By default, the Python json module parses numerics into one of the standard Python numeric classes: anything that looks like an integer becomes int, and anything with a decimal place becomes float. Since I don’t want this, I tell json.loads() to maintain them as strings via the optional parse_int and parse_float arguments. Then I can parse those strings into the exact form that I want.

To accurately represent a monetary value, I parse the totalValue as a Python Decimal. Unlike Java’s BigDecimal, you can’t specify the scale of a Python Decimal: it uses whatever scale it finds in the parsed string (so “123.45” has scale of 2, but “123.450” has scale of 3).

That’s not great, but the Avro library makes it worse: it applies the scale defined for the column, completely ignoring the scale of the original number. So if my source is “123.4”, the Avro library will store the value as 12.34. This seems like a bug to me, but I didn’t see it in the issue tracker, so apparently is expected behavior. It’s the developer’s responsibility to make a compatible value.

To do that, shift the desired number of digits from the right of the decimal point to the left, and then give Avro the integral portion of that shifted value. For example, my field has a defined scale of 2, so 123.4 becomes 12340, and 123.456 becomes 12345.6. As with Java, I use banker’s rounding to deal with any remaining fractional component. The library applies the column’s scale when writing, so my numbers end up as the desired values when reading. It’s not pretty, but it works.

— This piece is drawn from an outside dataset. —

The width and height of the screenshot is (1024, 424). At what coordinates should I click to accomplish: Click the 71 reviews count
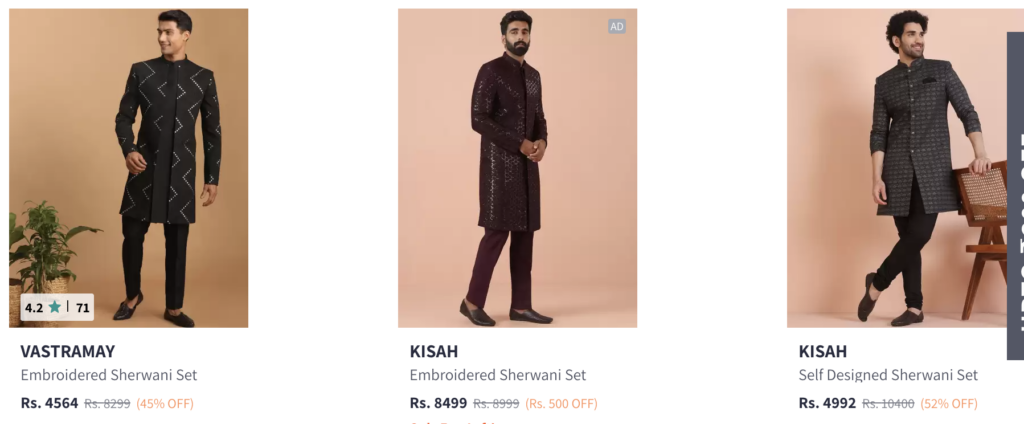[x=82, y=306]
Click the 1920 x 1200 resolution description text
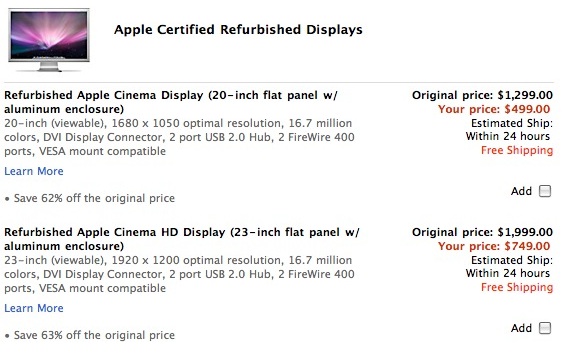 click(x=179, y=274)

Timestamp parsing is also quirky. I can’t use the built-in datetime.fromisoformat() method, since the strings in the file aren’t in ISO-8601 format. So instead I turn to the third-party dateutil library, which has flexible parsing (it recognizes the field’s format out of the box). However, it returns a “naive” datetime, so I must explicitly set its timezone to UTC. With that done, DataFileWriter properly converts the value into milliseconds and stores it in the file.

This Python code is certainly simpler than the Java code, but still requires that you transform logical types into primitive. And since it’s written in pure Python, it will be slower than a transform that can use an underlying C library.

Python: Fast Avro

That brings me to the fastavro library. It advertises itself as 10x faster than the Apache library. But what I like most about it is that it does the Right Thing™ with decimal numbers.

Unlike the libraries that we’ve seen earlier, which handle a record at a time, fastavro processes a list of records:

with open(schema_file) as f:
    schema = fastavro.parse_schema(json.load(f))

with open(json_file, "r") as f:
    transformed = [transform_record(line) for line in f.readlines()]
    
with open(avro_file, 'wb') as f:
    fastavro.writer(f, schema, transformed)

As you can see, the transform_record() function is still around. It looks a lot like the previous example. What’s different is that it doesn’t need to do any tricks with the Decimal value; fastavro applies the proper scale:

def transform_record(json_str):
    data = json.loads(json_str, parse_float=str, parse_int=str)
    return {
        "eventType":    data['eventType'],
        "eventId":      data['eventId'],
        "timestamp":    dateutil.parser.parse(data['timestamp']).replace(tzinfo=timezone.utc),
        "userId":       data['userId'],
        "itemsInCart":  int(data['itemsInCart']),
        "totalValue":   decimal.Decimal(data['totalValue'])
    }

The one thing that concerned me about the fastavro library is that it uses a native library. As anyone who’s deployed a Lambda that includes the psycopg-binary package knows, this can require some build tricks. I was pleasantly surprised, then, when I built a deployment package with fastavro on my Ubuntu laptop, and deployed it to Lambda without a problem – including deployment on an ARM runtime, even though my laptop is x86.

Conclusion

If you have incoming data in JSON, any of these libraries should make it easy for you to convert that data into Avro for storage in your data lake. My first choice is the fastavro library in Python, because it offers the easiest development workflow.